-------- RECORD EXCERPTS --------

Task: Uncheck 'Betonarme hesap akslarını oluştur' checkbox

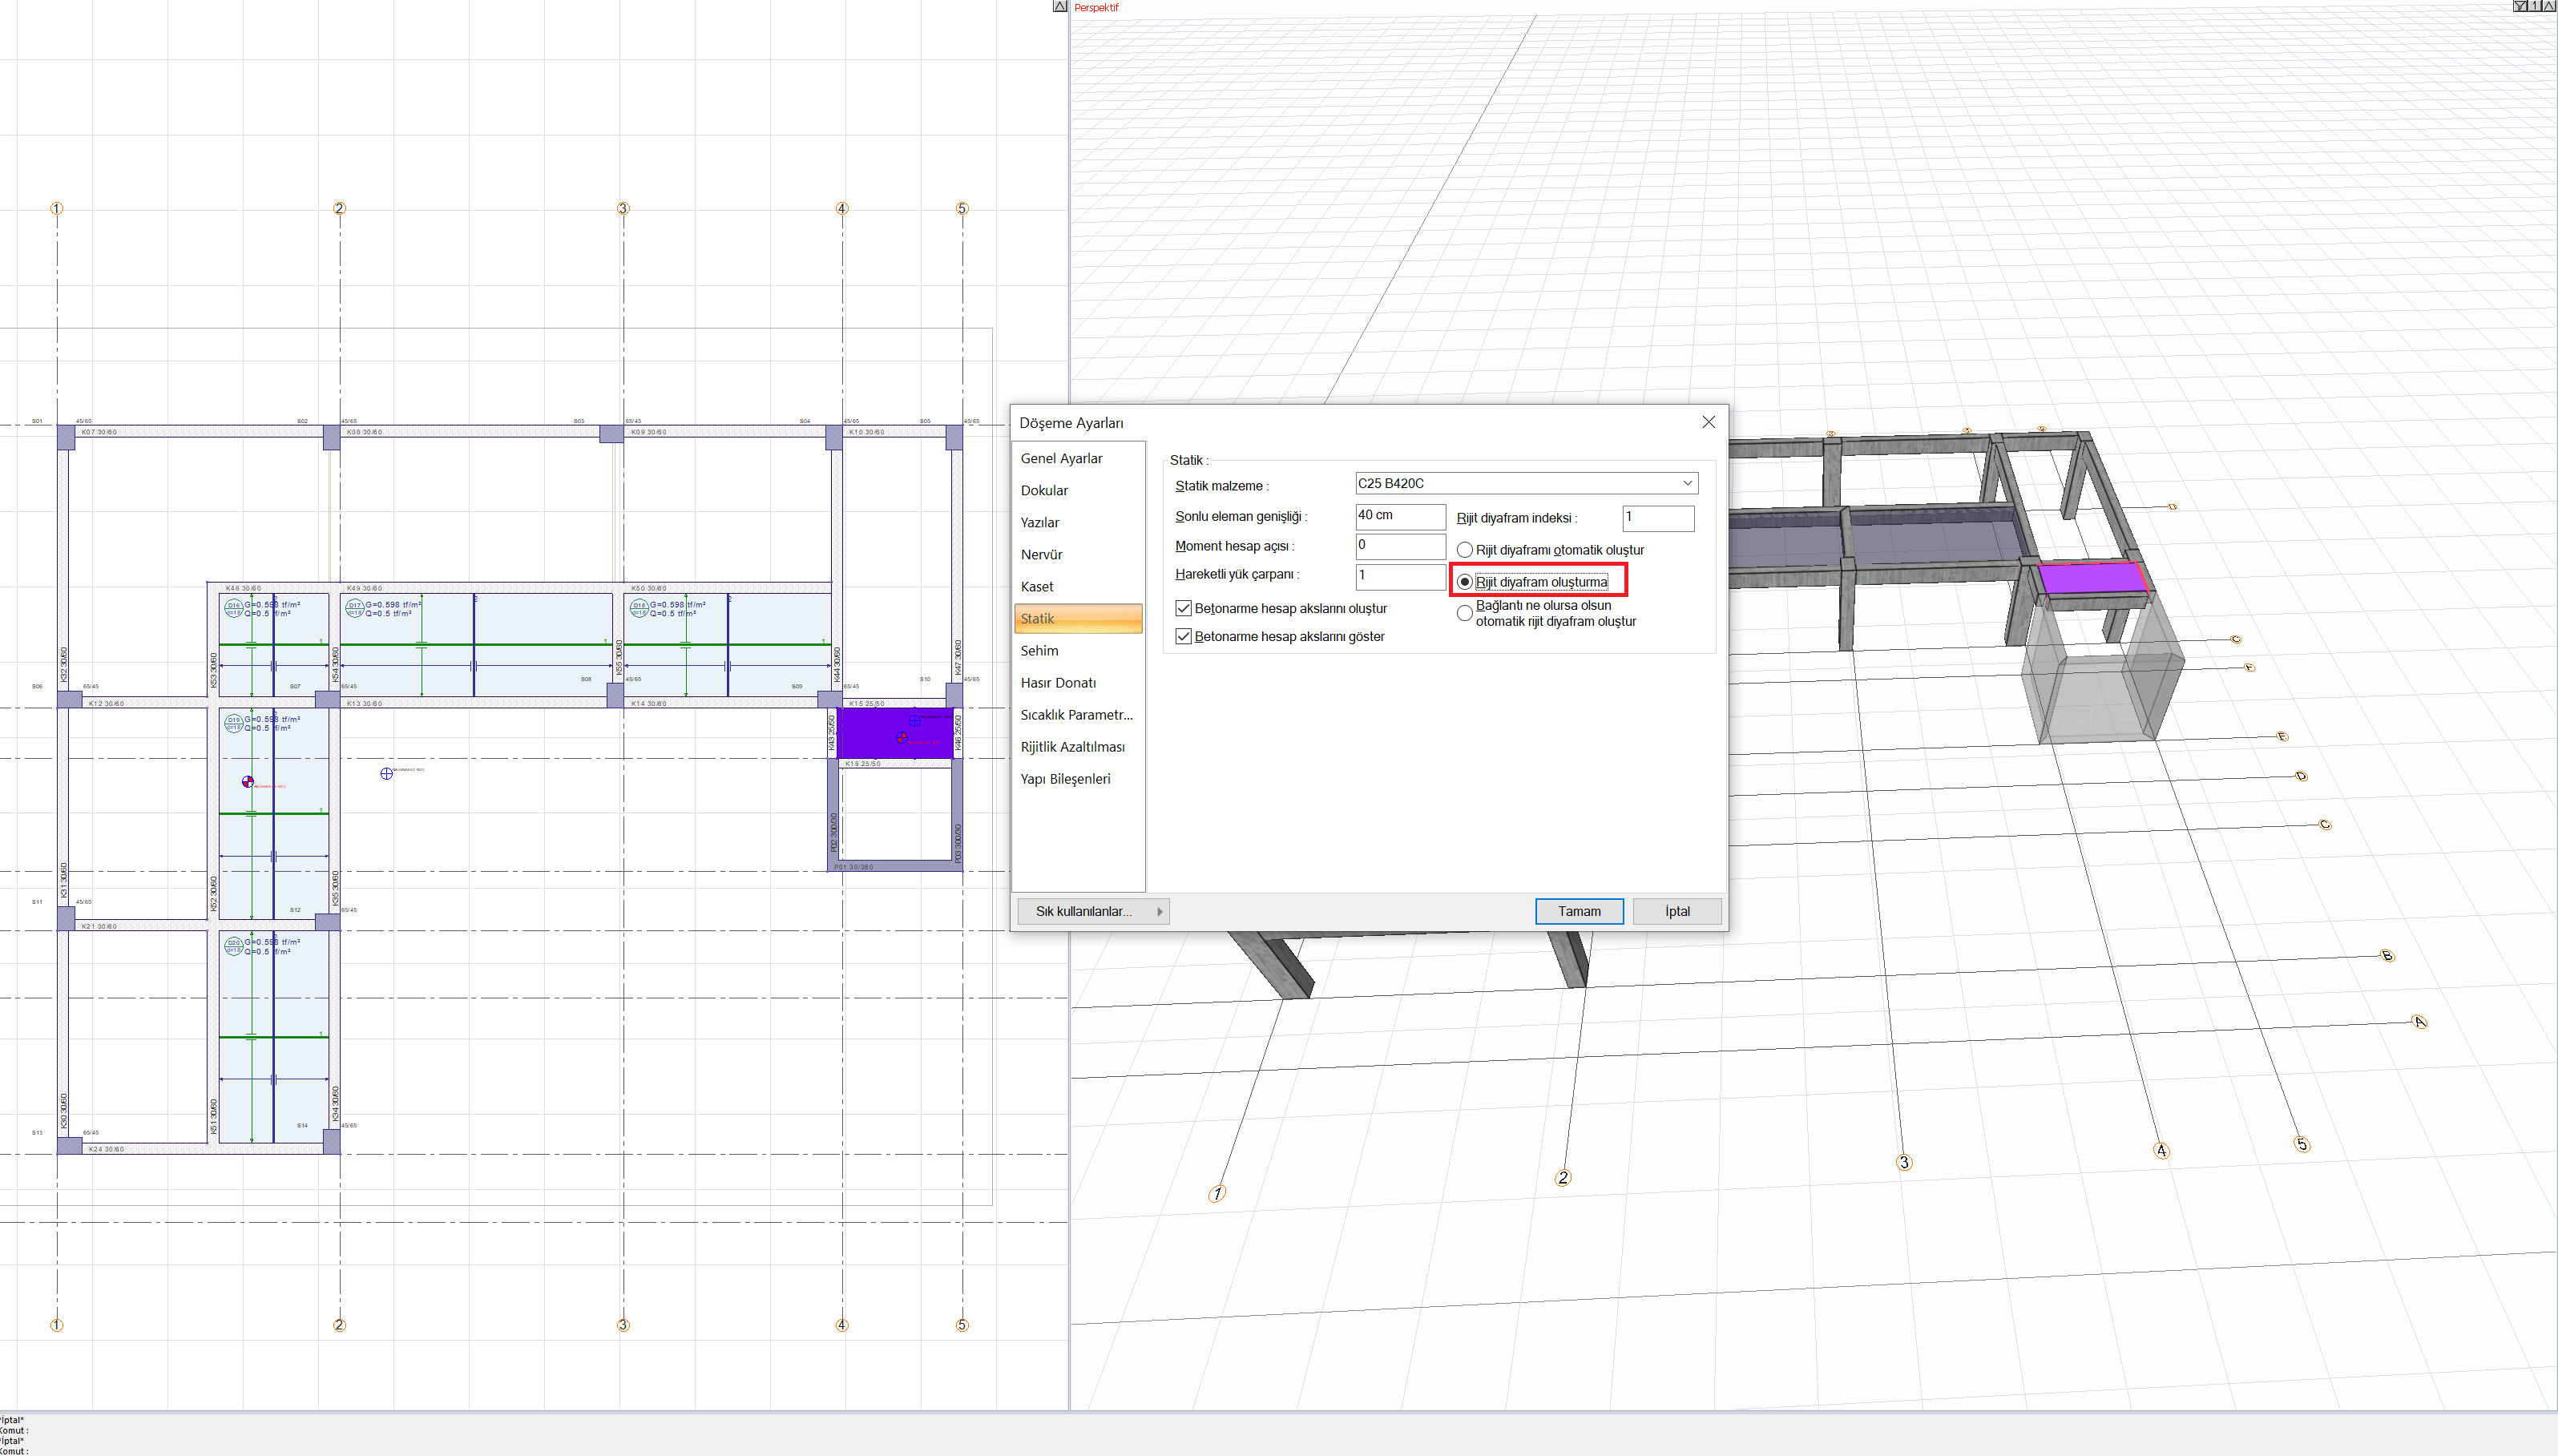Action: click(x=1184, y=608)
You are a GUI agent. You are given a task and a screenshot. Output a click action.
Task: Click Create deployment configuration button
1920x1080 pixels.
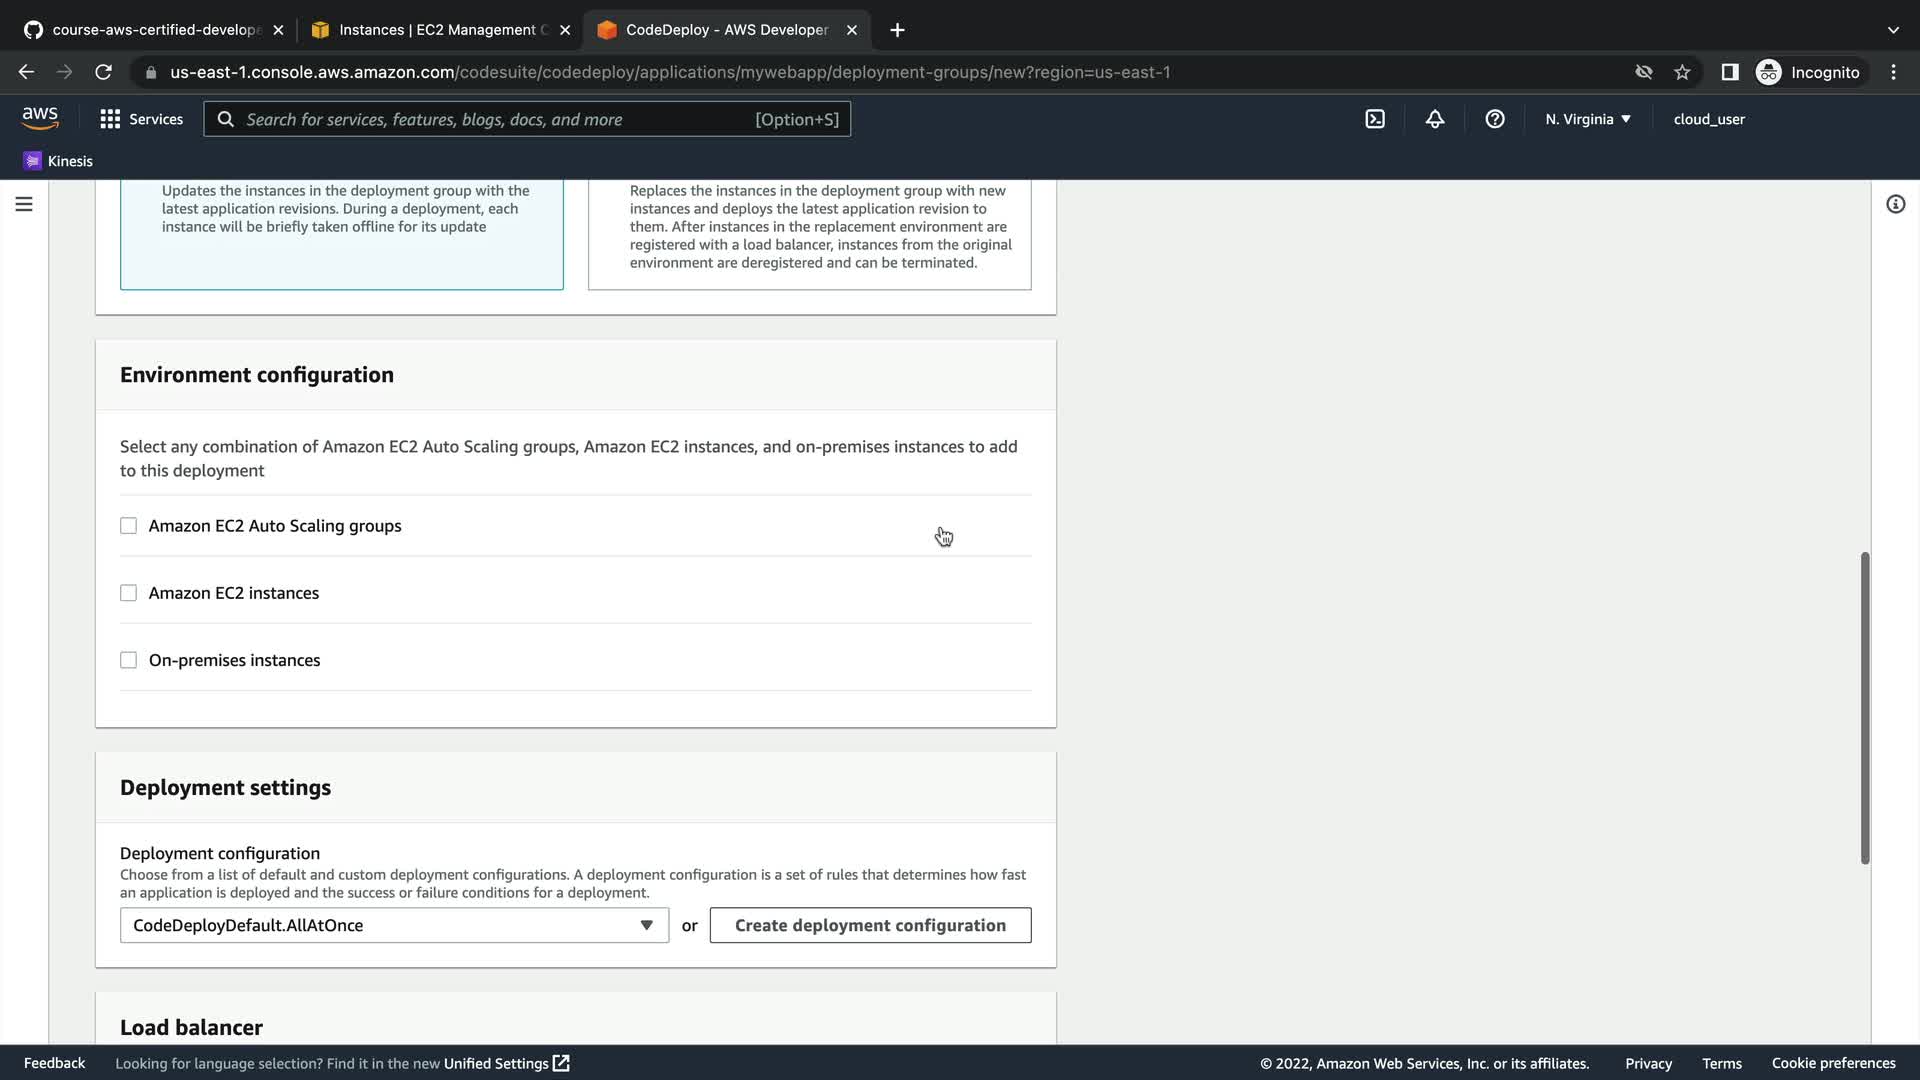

--------

# WORK REQUIRED:
Every record must be transcribed faithfully, with no picture carried over.

# WRITTEN RESPONSE:
Task: Uncheck 'Betonarme hesap akslarını oluştur' checkbox

Action: click(x=1184, y=608)
You are a GUI agent. You are given a task and a screenshot. Output a click action.
Task: Click Create deployment configuration button
1920x1080 pixels.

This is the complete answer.